With the SmartCord Live in place, your smartphone paired, and the app downloaded and running, the Passport Max gains a few new tricks.
Firstly, users can adjust the Max's settings via the paired phone's touch screen, which can be much easier than fiddling with the device's handful of buttons and tiny screen.
Additionally, the phone's data connection feeds live-updating Defender database data with up-to-the-minute positioning for speed traps, speed cameras, red-light cameras, and more to the Passport Max, allowing it to automatically ignore false positives reported by other Defender database-reporting drivers. Likewise, any speed traps detected by the Max are automatically reported to the Defender database, without you needing to press any buttons.
Additionally, to get the current speed limit data, you'll need the app's data connection.

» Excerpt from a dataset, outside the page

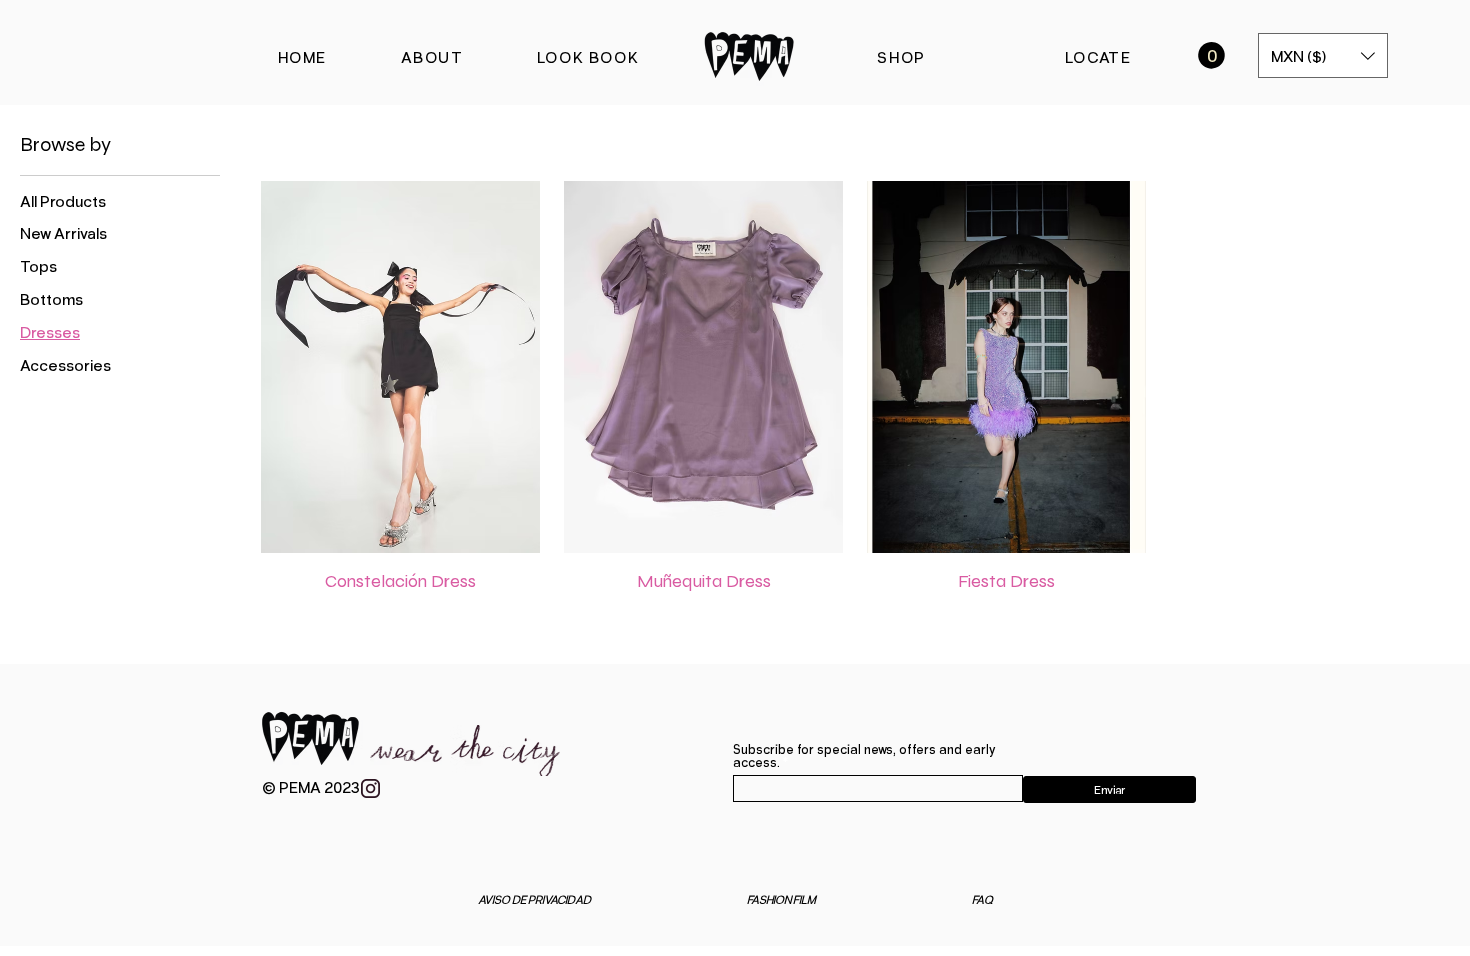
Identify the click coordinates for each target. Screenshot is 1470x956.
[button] (1211, 55)
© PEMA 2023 (311, 786)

The $99.99 SmartCord Live is specific to Android or iOS, so you'll need to decide which platform you're using. Presumably, you'll need two cables if you live in a cross-platform household.
The Escort Live app only includes a few days of free access to the Defender database, so you'll need to additionally pay a monthly or annual subscription to retain access. That's $4.99 per month or $49.99 per year on top of the $99.99 for the cable, which really should be tossed in for free with the Passport Max's $549.95 MSRP. Unless you live in an area where the coppers are particularly tricky with their speed traps, I'm not sure that the connected part of this equation is worth the dough.
Judged as a standalone product, however, the Passport Max impressed me with its easy-to-understand OLED-based interface, its ability to detect threats earlier than the previous generations, and its ability to tune out those false positives that make radar detectors so annoying to use on a daily basis. With an MSRP that, coincidentally, matches the amount of the largest speeding ticket that I've ever received, I can't say that the Passport Max is a bargain, but it certainly justifies its price tag.